Die Abschaffung des Bankgeheimnisses ist ein Angriff der Bundesregierung auf die finanzielle Privatsphäre der Österreicherinnen und Österreicher. Nach § 38 Abs. 2 Ziffer 11 des Entwurfs zum Bankwesengesetz besteht die Verpflichtung zur Wahrung des Bankgeheimnisses nicht, wenn die Abgabenbehörde Bedenken gegen die Richtigkeit der Abgabenerklärung hat. Nach § 4 Ziffer 3 des Entwurfs zum Konten­registergesetz sind Auskünfte aus dem Kontenregister den Abgabenbehörden des Bundes und dem Bundesfinanzgericht dann zu erteilen, wenn es im Interesse der Abga­benerhebung zweckmäßig und angemessen ist.

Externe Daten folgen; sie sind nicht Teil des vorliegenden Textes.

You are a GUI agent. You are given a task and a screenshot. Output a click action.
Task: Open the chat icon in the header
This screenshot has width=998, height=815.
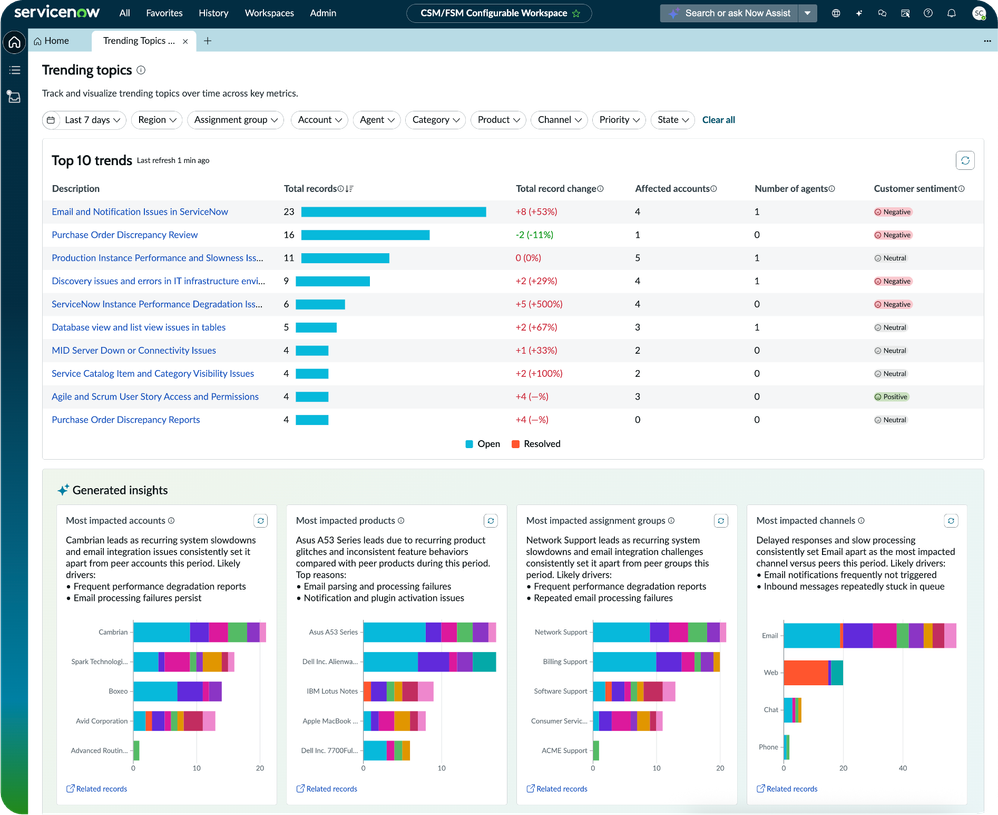[881, 13]
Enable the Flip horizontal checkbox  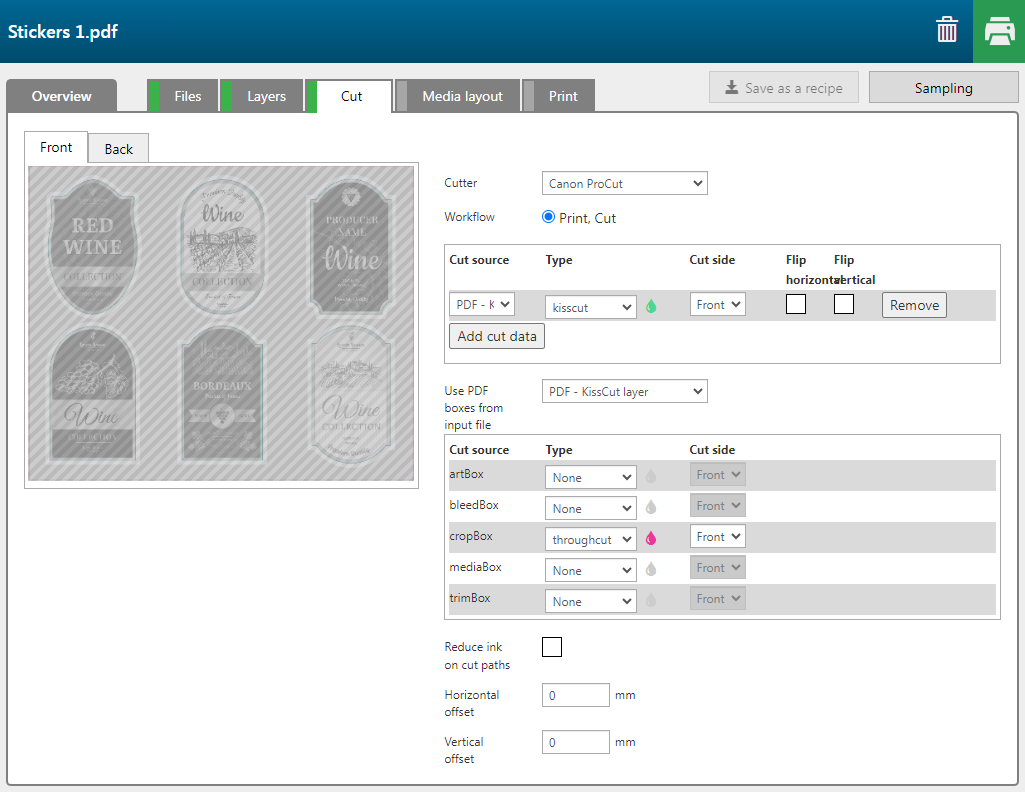(x=796, y=304)
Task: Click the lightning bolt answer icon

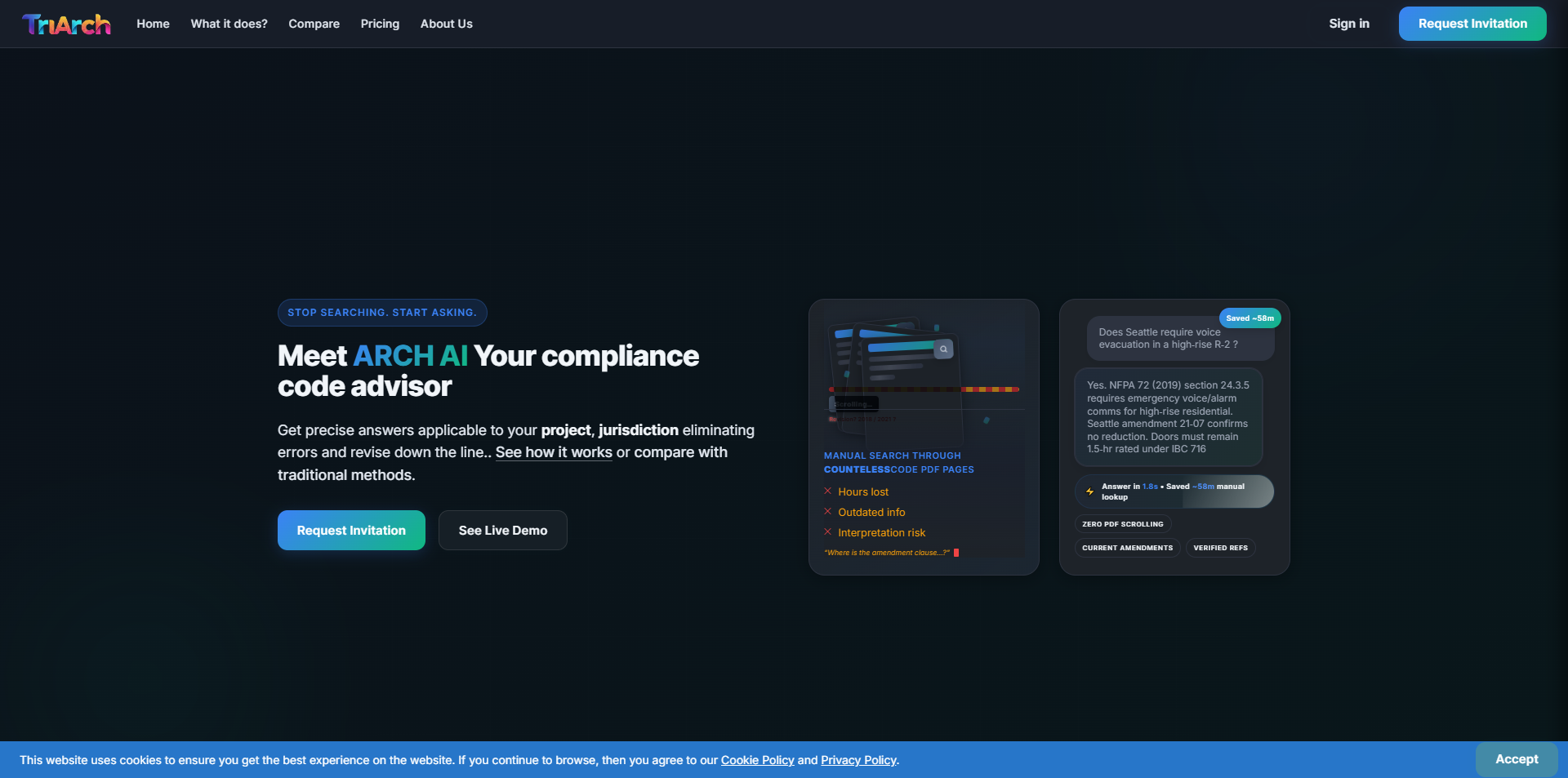Action: [1089, 491]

Diese Änderungen gehen zu weit und öffnen der Willkür Tür und Tor. Ein wirksamer Rechtsschutz vor einem willkürlichen Zugriff durch die Abgabenbehörden ist nicht mehr gegeben. Sogar in Deutschland dürfen Abfragen für abgabenrechtliche Zwecke nur dann gemacht werden, wenn Grund zur Annahme besteht, dass der Abgabenpflichtige unrichtige oder unvollständige Angaben gemacht hat. In Österreich sollen jedoch in Zukunft Abfragen nach Lust und Laune der Betriebsprüfer möglich sein. (Abg. Schimanek: Uiuiui!)

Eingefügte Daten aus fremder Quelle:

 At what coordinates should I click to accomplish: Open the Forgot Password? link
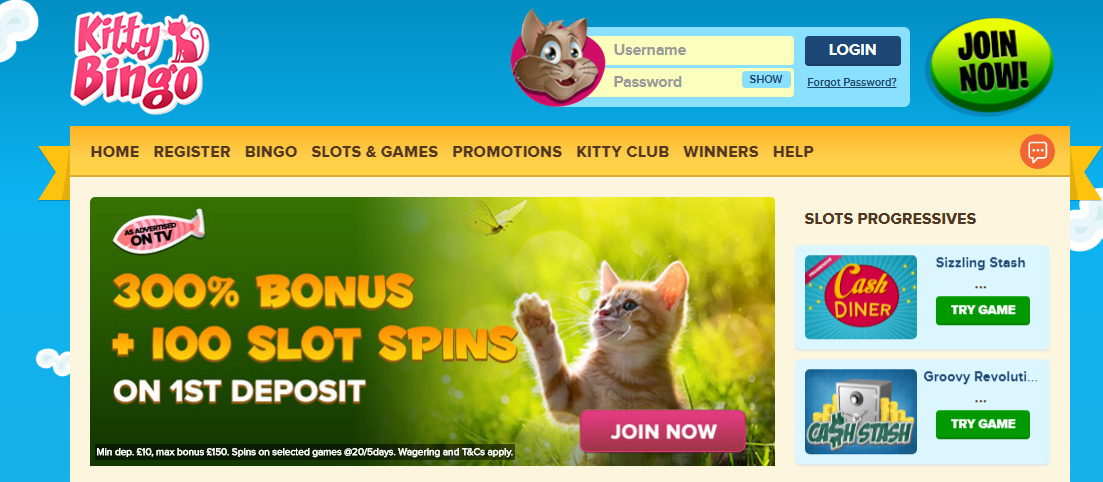click(x=852, y=82)
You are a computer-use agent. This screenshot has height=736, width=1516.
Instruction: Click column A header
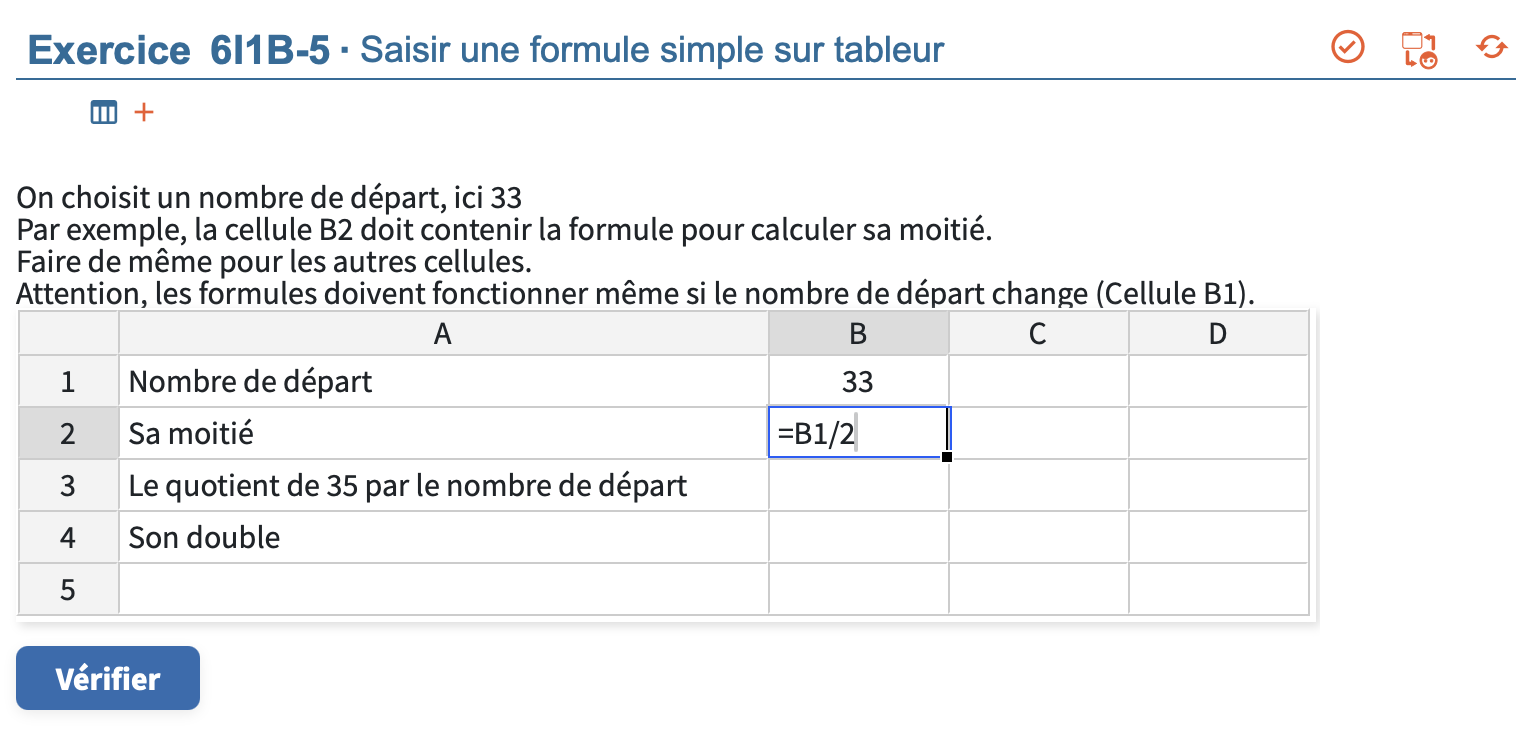[443, 333]
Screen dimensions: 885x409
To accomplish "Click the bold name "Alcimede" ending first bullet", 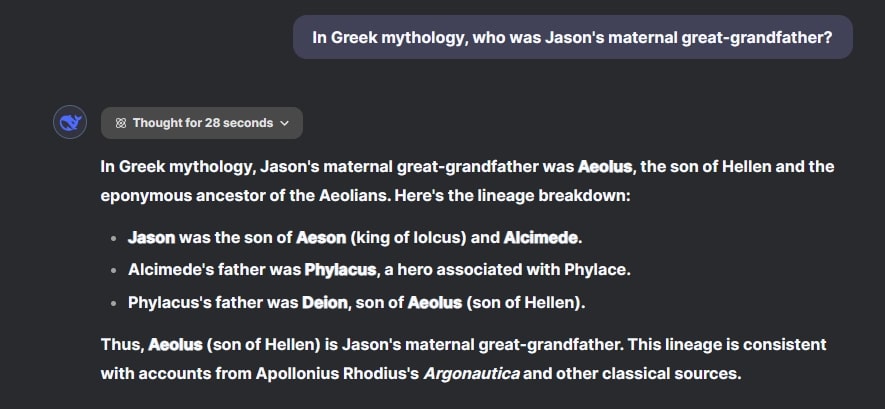I will [541, 238].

Waren es in Deutschland im Jahre 2005 noch rund 10 000 Abfragen von Finanz­behörden und rund 62 000 von sonstigen Behörden, so waren es 2014 bereits rund 70 000 Abfragen durch die Finanzbehörden und rund 130 000 Abfragen von sonstigen Behörden: eine Verdreifachung innerhalb von zehn Jahren. Derzeit müssen die Abga­benbehörden gegenüber einem unabhängigen Richter einen begründeten Verdacht auf Steuerhinterziehung vorbringen, um Einblick in die Bankkonten zu erhalten. Der Rechtsschutz vor willkürlichen Zugriffen durch die Abgabenbehörden war dadurch bis dato sichergestellt. Dieser Rechtsschutz muss nach Ansicht der Freiheitlichen auch in Zukunft gegeben sein. (Beifall bei der FPÖ.)

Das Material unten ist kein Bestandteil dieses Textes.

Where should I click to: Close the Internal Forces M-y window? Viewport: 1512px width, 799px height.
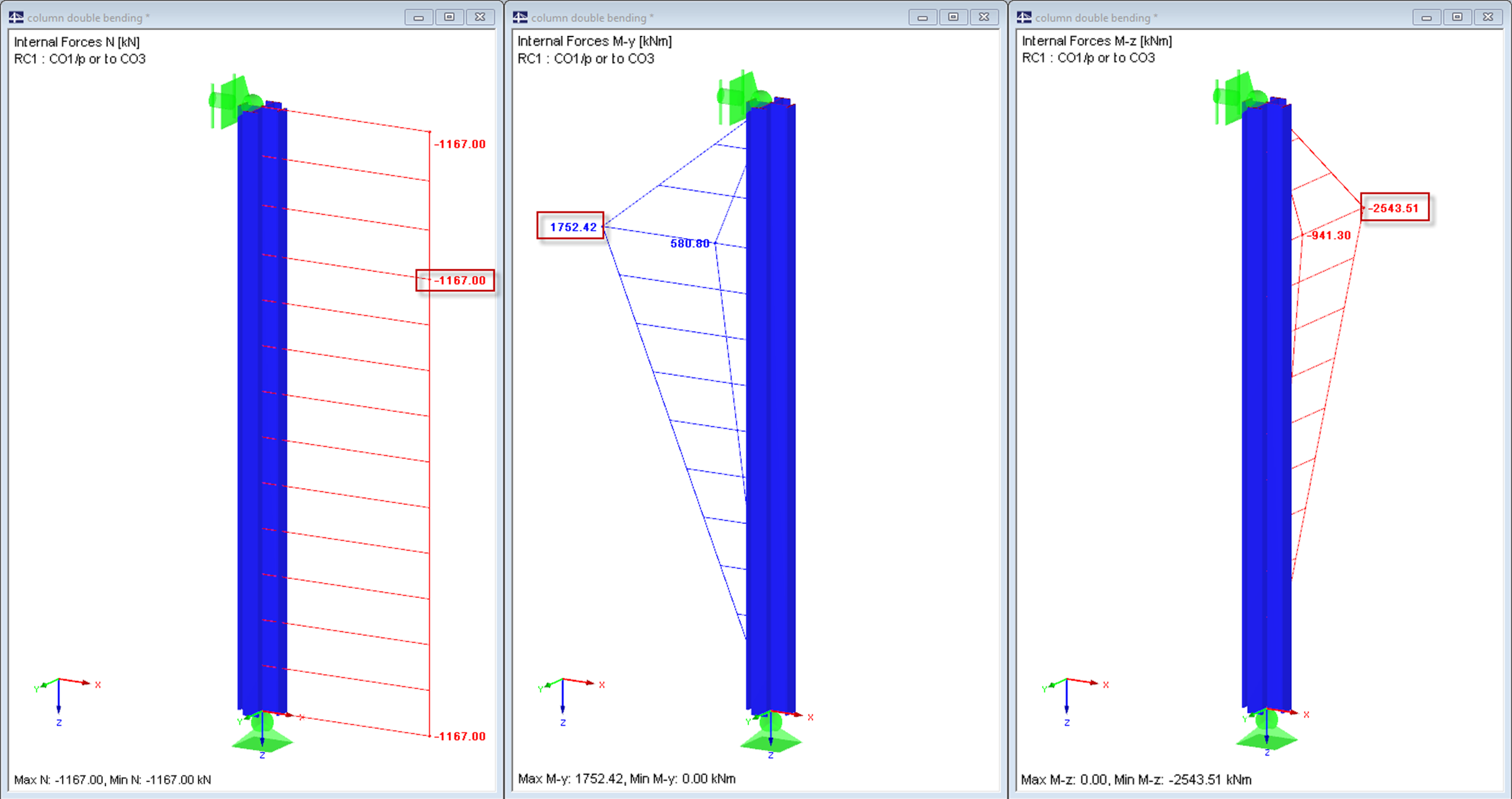coord(984,17)
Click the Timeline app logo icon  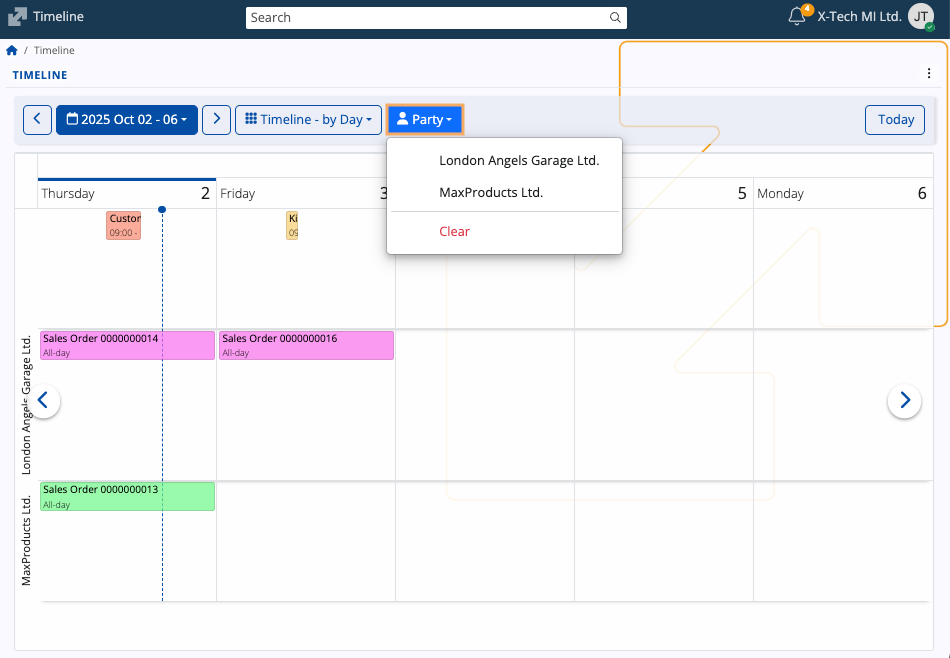17,17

Die Masse der Österreicherinnen und Österreicher ist steuerehrlich. Die Bundes­regierung stellt jedoch die Österreicher – egal, ob Unternehmer oder Privatperson – unter den Generalverdacht der Steuerhinterziehung. Das Vertrauensprinzip im Ver­hältnis des Staates zu seinen Bürgern wird damit durch das Misstrauensprinzip ersetzt. Die Abschaffung des Bankgeheimnisses und die Pauschalverdächtigung durch die Bundesregierung werden die Einstellung der Bevölkerung zum Staat und die Steuer­moral der Bevölkerung beeinträchtigen, weil sich die Bevölkerung zu Unrecht verdäch­tigt fühlt.

Die Bundesregierung möchte einen gläsernen und transparenten Steuerzahler. Der Steuerzahler erwartet sich aber auch zu Recht Transparenz von der Bundesregierung und möchte nachvollziehen können, ob das Steuergeld sinnvoll eingesetzt wird. Wo ist denn die versprochene Transparenzdatenbank für Förderungen, Subventionen und Transferleistungen? Warum gibt es noch immer kein modernes und einheitliches Haushaltsrecht der Gebietskörperschaften?; Stichwort: einheitliches Rechnungswesen. Warum können die Bundesländer Haftungen nach wie vor verschleiern? Warum liefert das Finanzministerium geschwärzte Akten an den parlamentarischen Untersuchungs­ausschuss? (Beifall bei der FPÖ. – Zwischenbemerkung von Bundesminister Schelling.)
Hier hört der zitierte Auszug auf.